● **Collected data**:
-- Opening Marker --

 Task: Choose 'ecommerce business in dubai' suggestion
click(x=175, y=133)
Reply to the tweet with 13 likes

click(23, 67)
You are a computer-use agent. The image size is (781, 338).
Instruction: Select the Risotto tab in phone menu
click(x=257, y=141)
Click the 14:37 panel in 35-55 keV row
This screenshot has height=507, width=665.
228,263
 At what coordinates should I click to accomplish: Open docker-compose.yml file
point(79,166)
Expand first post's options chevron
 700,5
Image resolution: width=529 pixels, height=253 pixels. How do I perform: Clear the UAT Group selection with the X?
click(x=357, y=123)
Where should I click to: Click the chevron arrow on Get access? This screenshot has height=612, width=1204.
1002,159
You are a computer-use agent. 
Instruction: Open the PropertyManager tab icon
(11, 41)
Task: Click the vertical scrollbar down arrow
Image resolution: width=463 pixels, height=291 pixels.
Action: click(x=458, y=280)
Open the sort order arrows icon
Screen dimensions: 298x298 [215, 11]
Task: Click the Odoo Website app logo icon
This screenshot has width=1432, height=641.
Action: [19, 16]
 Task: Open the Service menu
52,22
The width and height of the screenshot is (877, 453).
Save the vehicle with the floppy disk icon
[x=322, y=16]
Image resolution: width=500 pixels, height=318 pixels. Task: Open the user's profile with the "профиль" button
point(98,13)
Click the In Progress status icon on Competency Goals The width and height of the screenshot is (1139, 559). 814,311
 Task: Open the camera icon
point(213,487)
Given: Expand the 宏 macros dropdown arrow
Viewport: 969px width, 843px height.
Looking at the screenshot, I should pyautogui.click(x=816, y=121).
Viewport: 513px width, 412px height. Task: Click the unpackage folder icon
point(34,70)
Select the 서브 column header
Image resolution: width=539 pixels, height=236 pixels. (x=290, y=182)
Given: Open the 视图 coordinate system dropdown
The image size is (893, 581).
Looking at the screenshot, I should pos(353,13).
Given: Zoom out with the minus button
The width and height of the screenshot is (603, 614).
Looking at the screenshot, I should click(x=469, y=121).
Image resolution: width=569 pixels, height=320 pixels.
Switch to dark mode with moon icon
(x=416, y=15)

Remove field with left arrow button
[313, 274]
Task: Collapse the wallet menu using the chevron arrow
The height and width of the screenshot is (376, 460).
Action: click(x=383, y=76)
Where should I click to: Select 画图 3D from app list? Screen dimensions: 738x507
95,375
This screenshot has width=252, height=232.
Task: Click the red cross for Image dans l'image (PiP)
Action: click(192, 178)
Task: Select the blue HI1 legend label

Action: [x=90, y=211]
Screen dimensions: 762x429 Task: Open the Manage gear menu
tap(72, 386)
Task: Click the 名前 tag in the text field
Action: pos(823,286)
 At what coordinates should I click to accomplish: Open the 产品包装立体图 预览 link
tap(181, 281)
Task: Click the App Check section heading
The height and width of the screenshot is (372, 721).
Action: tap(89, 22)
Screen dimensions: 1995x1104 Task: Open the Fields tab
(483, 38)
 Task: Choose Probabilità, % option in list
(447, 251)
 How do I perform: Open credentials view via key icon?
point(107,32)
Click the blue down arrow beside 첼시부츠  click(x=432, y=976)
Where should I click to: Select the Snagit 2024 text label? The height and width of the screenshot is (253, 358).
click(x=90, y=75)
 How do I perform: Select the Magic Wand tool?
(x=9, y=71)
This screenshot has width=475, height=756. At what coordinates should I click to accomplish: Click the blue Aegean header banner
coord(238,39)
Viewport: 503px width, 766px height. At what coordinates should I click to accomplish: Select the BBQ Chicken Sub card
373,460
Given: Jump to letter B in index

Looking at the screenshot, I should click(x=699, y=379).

-- Closing Marker --

● **Exercise instructions**:
Above are the entries; copy every line among them that contains the word "agent".

● **Worked solution**:
You are a computer-use agent. The image size is (781, 338).
You are a computer-use agent. 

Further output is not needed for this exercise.